The Pennsylvania Department of Environmental Protection is headquartered in the Rachel Carson building in Harrisburg, and I walked , as the Secretary of DEP, for the first time through the doors of the Rachel Carson on September 3rd, 2008. Shortly after arriving at DEP, I put the agency on a forced march to modernize and strengthen its drilling regulations. That forced march included disclosing by 2009 on the DEP website the drilling chemicals that were being used in the fracking process.
In order for regulation to be strong, the rules must be clear and effective. Enforcement staff must be adequate to enforce the rules. And political appointees must have the will to enforce the rules against regulated industries.

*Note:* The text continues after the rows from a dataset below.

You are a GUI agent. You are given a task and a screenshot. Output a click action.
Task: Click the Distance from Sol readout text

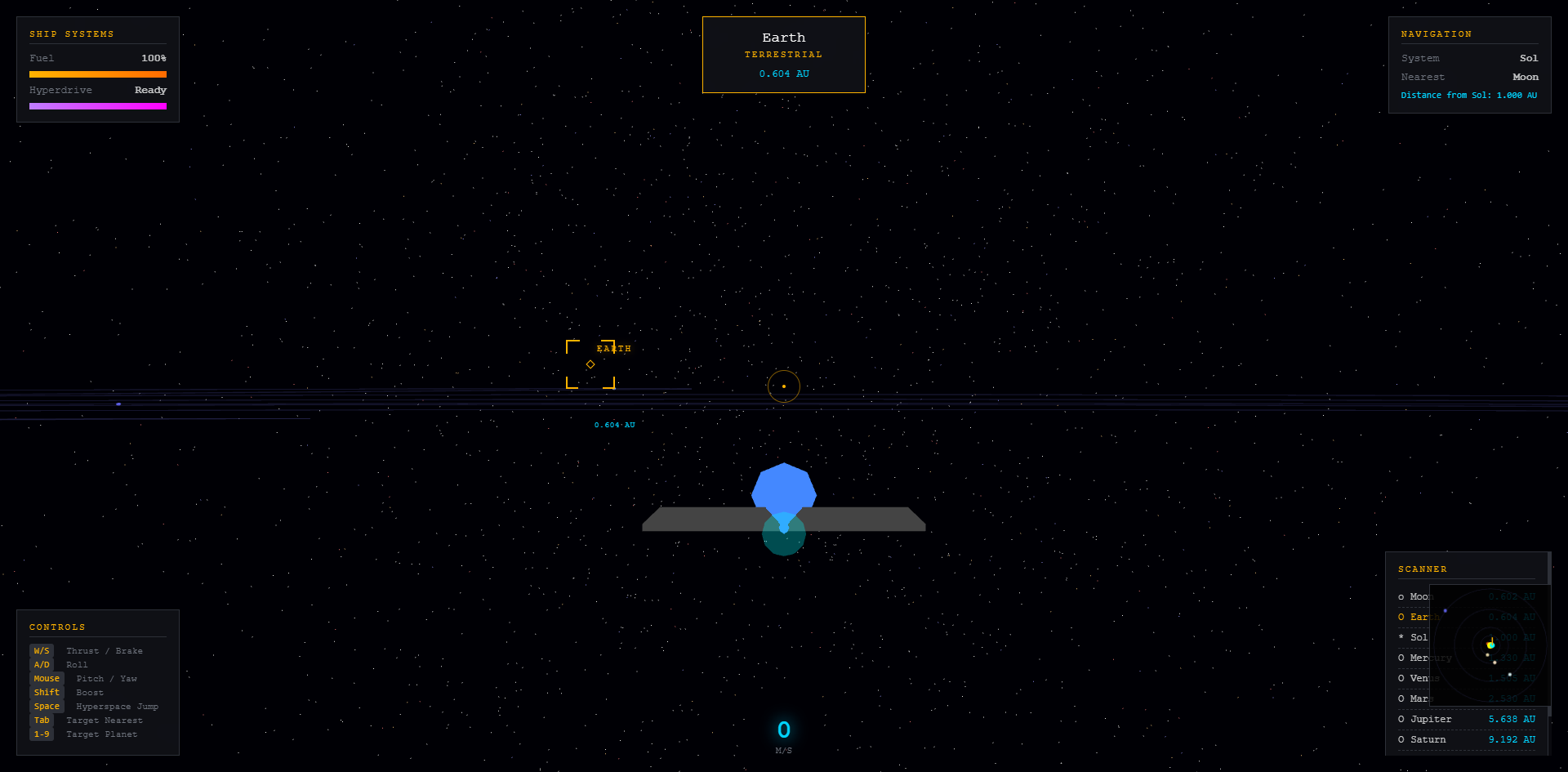click(1468, 95)
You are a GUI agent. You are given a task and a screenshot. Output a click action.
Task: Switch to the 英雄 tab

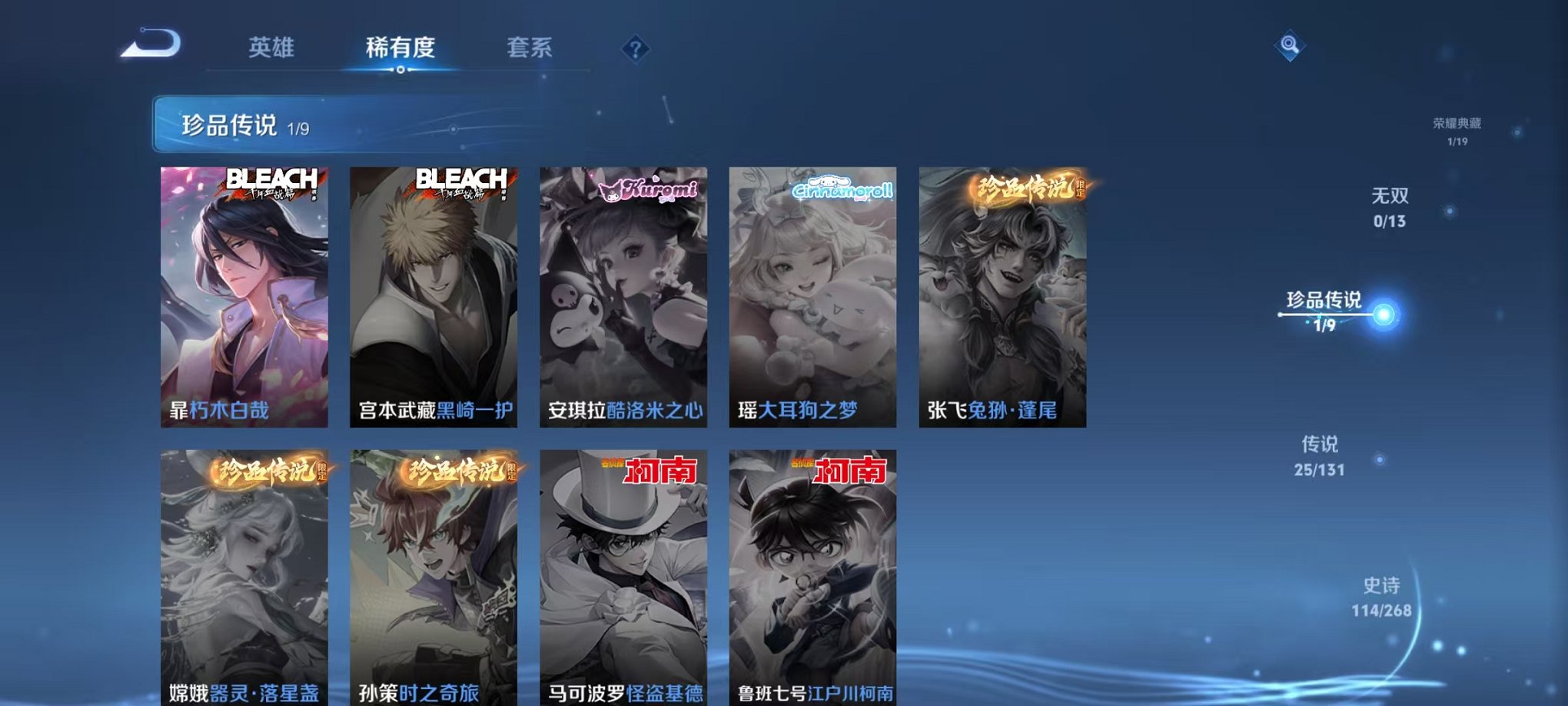(273, 48)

By the time I left Rachel Carson for the last time as Secretary in January 2011, when Governor Corbett took office, Pennsylvania had imposed a moratorium that I wrote on further gas drilling in state forests. Moreover, DEP had enacted 5 new gas drilling regulations, more than doubled the gas drilling staff from 88 to 210, and issued 1200 violations just in 2010 to the gas industry. During my leadership, the Pennsylvania DEP issued twice as many violations to the gas industry as the second most aggressive state in the country.
DEP also went to regulatory war against Cabot in the Dimock gas migration case, when mistakes in gas drilling caused 18 water wells to be contaminated with methane. See Gasland 2 And The Real Story Of The Dimock Water Line at: http://johnhanger.blogspot.com/2013/07/gasland-2-and-dimock-water-line-real.html.
The 5 new drilling regulations passed from 2008 to 2011 covered a full range of issues presented by shale gas drilling. The first of the 5 regulated the withdrawal of water for gas drilling. Gas drilling companies were required to file a water plan that stated the sources and the volumes of water that would be used in the fracking. The plan was only approved if the water withdrawal would not damage a river or stream, even in a drought.
The second rule regulated, essentially for the first time, the discharge of drilling waste water that had been dumped in rivers or streams for decades with little or no treatment. The rule regulated discharges that also came from coal mining and other industrial sources and was opposed by the gas drilling industry, the coal mining industry, and the Pennsylvania Chamber of Business and Industry. Despite massive opposition and thanks to support from Pennsylvania's environmental organizations and its drinking water companies, the new regulation passed in August 2010 and prevented new or expanded discharges of drilling wastewater and required that all discharges stop if a stream's total dissolved solids (TDS) reading reached 75% of the Safe Drinking Water allowable standard. This rule stopped Pennsylvania's terrible practice of just allowing drilling and other wastewater to be dumped without treatment into rivers and streams.
The third rule established the strongest buffer protections in the nation for Pennsylvania's more than 20,000 miles of streams that are classified as High Quality. High Quality streams have excellent water quality and are jewels of the environment. The new rule required that no development of any type could take place within 150 feet of them and was adopted in November 2010, only after overcoming major opposition from many different business organizations.
The fourth rule strengthened across the board the design, casing, cementing and other requirements for constructing a gas well in Pennsylvania. This rule also included mandatory disclosure of chemicals.
The fifth new rule was enacted in 2009 and raised the ridiculous $100 fee charged to drilling companies for applying for a permit. The $100 fee had been established more than 20 years earlier and had never been increased. The new permit fee skyrocketed to an average of $3,000 for shale gas applications. All the money raised was used to double the gas drilling oversight staff.
In addition to these 5 new gas drilling regulations, I wrote with Secretary Quigley the moratorium on further gas drilling of the state forests. Governor Rendell issued that moratorium in October 2010, and it continues today, something that Gasland 2 also got wrong.
By the time I left DEP in January 2011, a lot of progress had been made in modernizing and strengthening Pennsylvania's oversight of the gas drilling industry. To state the obvious, Gasland 2 makes no mention of any of this considerable record.
Much more, however, needs to be done to strengthen regulation as well as taxation of the gas industry. For example, flaring should be regulated more strongly; outdoor storage pits for drilling wastewater should be banned; and compressor stations should be required to install pollution controls that reduce by 90% air emissions.
Furthermore the DEP gas drilling oversight staff must be increased immediately by at least 50% and a Citizens Complaint office opened to investigate professionally and independently gas drilling complaints. And whenever a drilling company contaminates a water well, the drilling company must pay twice the property value of where the water well is located, even if the water well is cleaned and restored. The payment must both compensate and punish.
Coal, oil, gas, and nuclear energy production all have substantial risks, and all must be strongly regulated to minimize their impacts. Risk and impacts can never go to zero, but strong regulation can reduce them considerably. And vigorous enforcement can make sure that when mistakes are made, gas drilling companies and other energy producers pay to clean up and more than compensate all of those who are affected.